The Yemeni government, and emergency committee, which oversees evacuation efforts in Sudan, announced that 179 Yemenis arrived in Aden, Yemen’s interim capital, on Sunday on the first of the direct flights from Port Sudan with national carrier Yemenia Airways.

Four Yemenia planes are scheduled to take 720 Yemenis from Port Sudan to Aden and Houthi-controlled Sanaa on Sunday and Monday, out of around 2,000 who urgently need to be evacuated from war-torn Sudan.

In a tweet, Yemen’s Information Minister Muammar Al-Eryani said: “Preparations are also being made to contract with an airline to perform more evacuation flights in addition to Yemenia Airlines.”

He added that Yemen’s government would cover the costs of the flights.

Since April 15, Sudan has been ravaged by fighting between the country’s army and the paramilitary Rapid Support Forces.

Thousands of foreigners, including Yemenis, are currently stranded in Sudan.

Almost 3,000 Yemenis have escaped the capital Khartoum and other cities to Port Sudan on the Red Sea, where they are reportedly living in appalling conditions without shelter, food, money, or medical care.

More than 860 Yemenis were carried by Saudi Arabia’s rescue ships from Port Sudan to Jeddah, from where they were bused to Yemen.

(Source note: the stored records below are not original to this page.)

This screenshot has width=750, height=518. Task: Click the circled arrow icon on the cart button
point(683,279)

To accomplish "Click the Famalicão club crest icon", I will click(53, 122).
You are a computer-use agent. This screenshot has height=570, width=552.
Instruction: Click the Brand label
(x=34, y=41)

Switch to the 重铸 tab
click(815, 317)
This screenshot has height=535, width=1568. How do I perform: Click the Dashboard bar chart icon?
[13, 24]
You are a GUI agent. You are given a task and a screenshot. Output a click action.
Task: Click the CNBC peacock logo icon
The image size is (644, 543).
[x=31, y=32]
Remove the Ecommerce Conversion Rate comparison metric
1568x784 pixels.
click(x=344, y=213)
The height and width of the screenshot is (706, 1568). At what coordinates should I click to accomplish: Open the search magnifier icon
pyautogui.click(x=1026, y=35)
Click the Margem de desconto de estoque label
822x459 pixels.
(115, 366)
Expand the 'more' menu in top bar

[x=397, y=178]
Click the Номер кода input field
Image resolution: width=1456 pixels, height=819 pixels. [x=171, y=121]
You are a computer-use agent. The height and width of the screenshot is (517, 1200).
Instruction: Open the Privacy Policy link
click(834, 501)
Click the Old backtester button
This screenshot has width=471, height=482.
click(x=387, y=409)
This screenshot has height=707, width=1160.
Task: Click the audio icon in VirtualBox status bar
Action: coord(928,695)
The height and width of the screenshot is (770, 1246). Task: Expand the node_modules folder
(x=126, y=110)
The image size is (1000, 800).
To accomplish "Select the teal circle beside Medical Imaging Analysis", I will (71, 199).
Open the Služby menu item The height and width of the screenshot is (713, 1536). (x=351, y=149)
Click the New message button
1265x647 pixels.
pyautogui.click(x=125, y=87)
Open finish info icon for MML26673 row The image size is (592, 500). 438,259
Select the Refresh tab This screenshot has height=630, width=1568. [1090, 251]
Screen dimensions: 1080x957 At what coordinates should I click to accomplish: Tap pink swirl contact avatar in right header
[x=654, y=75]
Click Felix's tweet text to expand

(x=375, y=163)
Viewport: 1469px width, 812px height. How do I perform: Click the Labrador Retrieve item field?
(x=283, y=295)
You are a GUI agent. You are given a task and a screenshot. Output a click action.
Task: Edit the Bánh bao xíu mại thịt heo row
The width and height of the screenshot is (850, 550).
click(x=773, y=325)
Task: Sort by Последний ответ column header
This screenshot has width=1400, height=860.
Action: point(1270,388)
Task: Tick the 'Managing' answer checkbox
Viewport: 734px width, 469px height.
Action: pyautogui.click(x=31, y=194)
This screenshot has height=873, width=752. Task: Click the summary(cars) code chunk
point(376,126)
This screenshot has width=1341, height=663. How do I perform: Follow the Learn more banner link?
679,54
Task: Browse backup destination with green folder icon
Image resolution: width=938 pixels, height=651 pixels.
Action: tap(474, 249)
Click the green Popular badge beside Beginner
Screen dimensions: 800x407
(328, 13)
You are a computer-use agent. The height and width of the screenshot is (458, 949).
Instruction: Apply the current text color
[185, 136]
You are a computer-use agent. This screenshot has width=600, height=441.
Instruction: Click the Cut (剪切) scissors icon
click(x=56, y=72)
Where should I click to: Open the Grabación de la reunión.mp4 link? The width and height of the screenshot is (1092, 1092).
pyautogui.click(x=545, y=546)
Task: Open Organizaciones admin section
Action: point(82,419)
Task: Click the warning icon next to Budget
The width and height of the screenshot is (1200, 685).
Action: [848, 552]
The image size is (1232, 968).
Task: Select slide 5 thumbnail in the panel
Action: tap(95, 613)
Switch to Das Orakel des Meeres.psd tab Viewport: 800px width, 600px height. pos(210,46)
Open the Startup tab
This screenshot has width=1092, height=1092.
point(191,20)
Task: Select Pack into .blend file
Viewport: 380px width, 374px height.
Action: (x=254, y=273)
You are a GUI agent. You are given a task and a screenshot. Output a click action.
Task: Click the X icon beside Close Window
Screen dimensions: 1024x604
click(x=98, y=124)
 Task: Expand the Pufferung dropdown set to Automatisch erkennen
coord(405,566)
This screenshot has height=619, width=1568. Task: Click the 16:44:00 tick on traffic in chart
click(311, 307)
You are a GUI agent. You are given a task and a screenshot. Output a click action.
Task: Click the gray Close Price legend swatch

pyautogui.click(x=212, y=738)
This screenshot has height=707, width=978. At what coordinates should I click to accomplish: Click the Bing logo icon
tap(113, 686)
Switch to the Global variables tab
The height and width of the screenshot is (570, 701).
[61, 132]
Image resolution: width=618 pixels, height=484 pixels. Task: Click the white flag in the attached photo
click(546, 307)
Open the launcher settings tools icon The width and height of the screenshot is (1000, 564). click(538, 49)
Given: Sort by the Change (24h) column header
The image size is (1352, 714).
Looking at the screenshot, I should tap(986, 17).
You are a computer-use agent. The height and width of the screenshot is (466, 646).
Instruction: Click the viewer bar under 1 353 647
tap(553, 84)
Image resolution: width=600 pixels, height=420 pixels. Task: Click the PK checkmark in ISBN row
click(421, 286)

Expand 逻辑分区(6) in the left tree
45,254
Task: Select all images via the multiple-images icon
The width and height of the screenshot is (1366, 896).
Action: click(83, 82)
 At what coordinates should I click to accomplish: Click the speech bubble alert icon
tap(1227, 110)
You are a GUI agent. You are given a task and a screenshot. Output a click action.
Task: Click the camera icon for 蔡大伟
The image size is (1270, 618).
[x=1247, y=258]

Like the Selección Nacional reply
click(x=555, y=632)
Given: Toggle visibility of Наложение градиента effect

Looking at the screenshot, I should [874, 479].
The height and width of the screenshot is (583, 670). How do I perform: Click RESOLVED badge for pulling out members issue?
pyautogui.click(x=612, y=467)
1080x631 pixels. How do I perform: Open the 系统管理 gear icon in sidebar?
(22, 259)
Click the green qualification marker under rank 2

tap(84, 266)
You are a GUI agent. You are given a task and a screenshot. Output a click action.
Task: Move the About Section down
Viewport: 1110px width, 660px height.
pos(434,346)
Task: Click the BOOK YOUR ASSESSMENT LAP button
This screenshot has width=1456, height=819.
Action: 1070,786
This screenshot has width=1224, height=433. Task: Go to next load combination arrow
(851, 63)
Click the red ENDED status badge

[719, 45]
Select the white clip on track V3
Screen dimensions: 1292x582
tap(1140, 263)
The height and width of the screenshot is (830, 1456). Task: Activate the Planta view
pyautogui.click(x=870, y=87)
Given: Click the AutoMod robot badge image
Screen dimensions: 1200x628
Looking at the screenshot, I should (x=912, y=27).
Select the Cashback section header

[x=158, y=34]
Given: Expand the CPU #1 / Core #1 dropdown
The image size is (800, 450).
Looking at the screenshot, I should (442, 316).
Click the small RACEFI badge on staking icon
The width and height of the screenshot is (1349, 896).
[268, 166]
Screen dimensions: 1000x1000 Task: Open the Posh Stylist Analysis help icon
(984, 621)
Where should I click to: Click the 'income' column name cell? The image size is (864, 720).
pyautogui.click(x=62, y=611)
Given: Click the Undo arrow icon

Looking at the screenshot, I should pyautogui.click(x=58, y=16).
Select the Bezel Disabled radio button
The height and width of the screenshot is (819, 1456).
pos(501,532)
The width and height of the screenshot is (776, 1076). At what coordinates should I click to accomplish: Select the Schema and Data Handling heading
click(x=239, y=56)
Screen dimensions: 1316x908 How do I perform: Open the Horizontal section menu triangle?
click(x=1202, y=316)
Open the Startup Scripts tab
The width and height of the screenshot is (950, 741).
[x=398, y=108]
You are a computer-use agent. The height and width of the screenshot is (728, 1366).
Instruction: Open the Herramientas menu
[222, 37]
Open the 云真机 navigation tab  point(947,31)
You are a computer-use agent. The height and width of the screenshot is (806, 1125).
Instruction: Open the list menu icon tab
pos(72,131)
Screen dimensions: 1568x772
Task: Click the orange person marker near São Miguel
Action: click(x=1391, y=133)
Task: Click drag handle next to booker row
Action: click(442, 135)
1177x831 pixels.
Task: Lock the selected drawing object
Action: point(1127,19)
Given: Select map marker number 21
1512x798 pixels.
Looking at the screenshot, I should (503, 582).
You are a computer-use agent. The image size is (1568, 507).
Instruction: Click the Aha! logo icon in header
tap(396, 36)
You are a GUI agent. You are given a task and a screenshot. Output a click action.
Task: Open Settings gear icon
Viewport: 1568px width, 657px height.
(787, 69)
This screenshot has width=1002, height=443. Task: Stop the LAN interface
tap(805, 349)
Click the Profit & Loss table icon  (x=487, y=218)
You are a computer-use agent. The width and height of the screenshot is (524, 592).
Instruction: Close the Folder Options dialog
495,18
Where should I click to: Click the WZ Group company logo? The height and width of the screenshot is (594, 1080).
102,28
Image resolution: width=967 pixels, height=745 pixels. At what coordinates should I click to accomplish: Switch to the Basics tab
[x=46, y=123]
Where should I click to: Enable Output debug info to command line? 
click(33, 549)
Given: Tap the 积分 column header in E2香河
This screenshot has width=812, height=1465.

Later, Yemenia evacuated 450 Yemenis from Jeddah to Aden.

Afif Al-Barashi, head of the students’ union, told Arab News that priority had been given to evacuating vulnerable individuals such as the ill, women, children, and elderly.

“The situation (in Port Sudan) is tragic and difficult, and people have exhausted their savings,” Al-Barashi said.

Yemeni government officials and diplomats at the Yemeni embassy in Sudan were unavailable for comment.

Meanwhile, in Yemen, the official SABA news agency reported that a Houthi sniper had on Saturday evening shot and killed a child in the besieged city of Taiz.

Ayedha Anwar Saeed, 15, died instantly after being shot in the head in the village of Al-Hunaini in the Maqbanah district.

Houthi snipers have killed dozens of children in Taiz in similar shootings since early 2015 when the Iran-backed militia began a siege of Yemen’s third-largest city after failing to take it from government forces and resistance fighters.

A UN-brokered truce, which came into force in April last year, did not result in the lifting of the Houthi siege or stop the group’s arbitrary shelling and attacks on residential neighborhoods in Taiz.

Locals in the central province of Al-Bayda said that the Houthis have released 32 of at least 40 villagers who were abducted last week for refusing to participate in Houthi summer programs.

Dozens of Houthis, supported by heavy military vehicles, stormed the village of Al-Khedar on Tuesday, kidnapping at least 40 tribesmen and looting their weapons and other possessions for refusing to allow their children to join militia camps.

At least one Houthi and one local tribesman were killed in the fighting that broke out as villagers attempted to repel the raid.

Houthi officials have not commented on the raid, but their supporters on social media have alleged that the forces were searching for wanted individuals.

Yemenis believe that Houthi summer programs are places where children are brainwashed and recruited.